Irma: Hurricane sucks water from Bahamas beach in rare phenomenon

Irma: Hurricane sucks water from Bahamas beach in rare phenomenon

Irma: Hurricane sucks water from Bahamas beach in rare phenomenon

"That's as far as they see #HurricaneIrma". Most of Irma's power is coming from a confluence of the cell's unusually low pressure and the warm water in the Atlantic - the hurricane's low pressure is sucking water away from the shore.

Another Twitter user tweeted a photo of the exposed beach at a different beach in the Bahamas and showed it was back to normal within less than a day.

The force of Hurricane Irma is so strong it has sucked all sign of water away from beaches in the Bahamas as it heads towards the U.S. mainland.

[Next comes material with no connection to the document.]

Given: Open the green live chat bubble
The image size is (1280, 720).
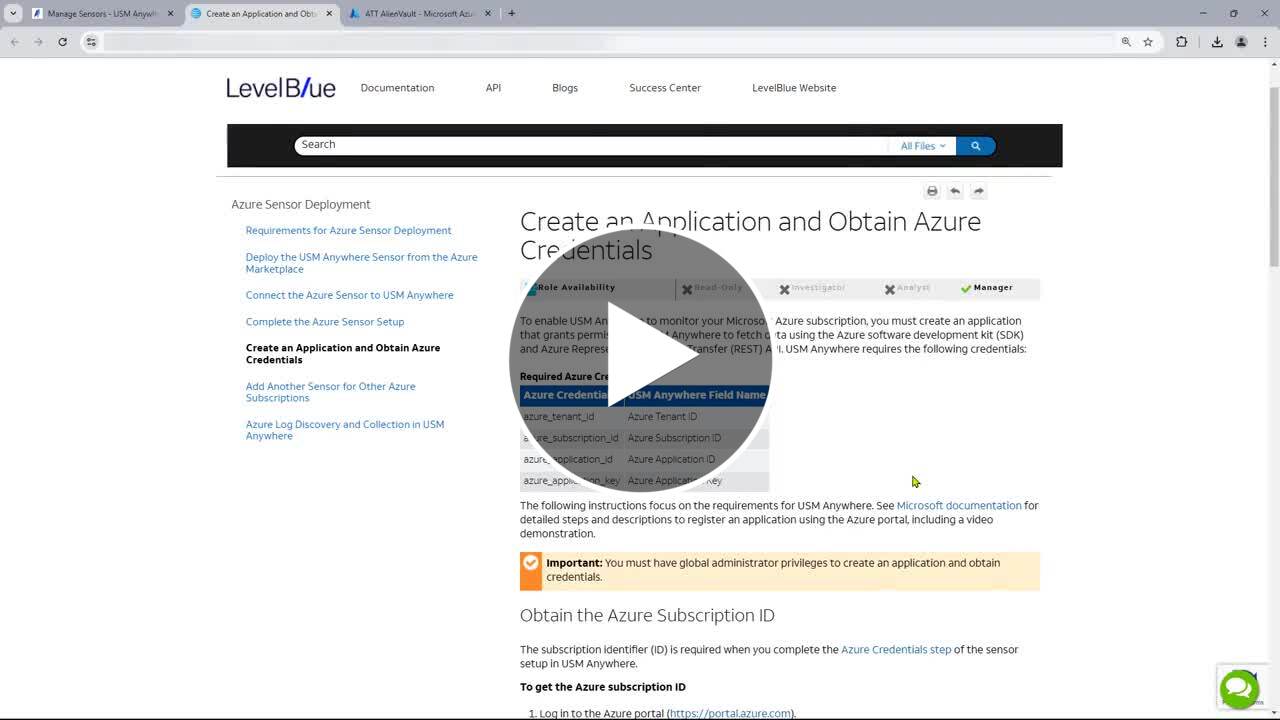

Since the hurricane is so strong and its pressure is very low, it is sucking water from its surroundings and bringing it into the core of the storm. Wayne Neely, a forecaster with the Bahamas' Department of Meteorology, warned that people should stay clear of the areas where water has receded because the ocean will come back at higher levels and with great ferocity. Footage of a dry Bahamas shoreline hit the internet shortly after Irma swept through the Caribbean Islands. As the storm gobbles water towards its center, it gets pulled from its surroundings. It happened in the Bahamas on Friday and Saturday, and now it's happening on the Gulf Coast of Florida on Sunday.

The Washington Post also adds that the jarring disappearance of the ocean could be attributed to hurricane "bulge", referring to the centre of the storm being so low pressure that water is actually drawn upwards.

Irma made landfall over the Florida Keys Sunday morning as a category 4 storm.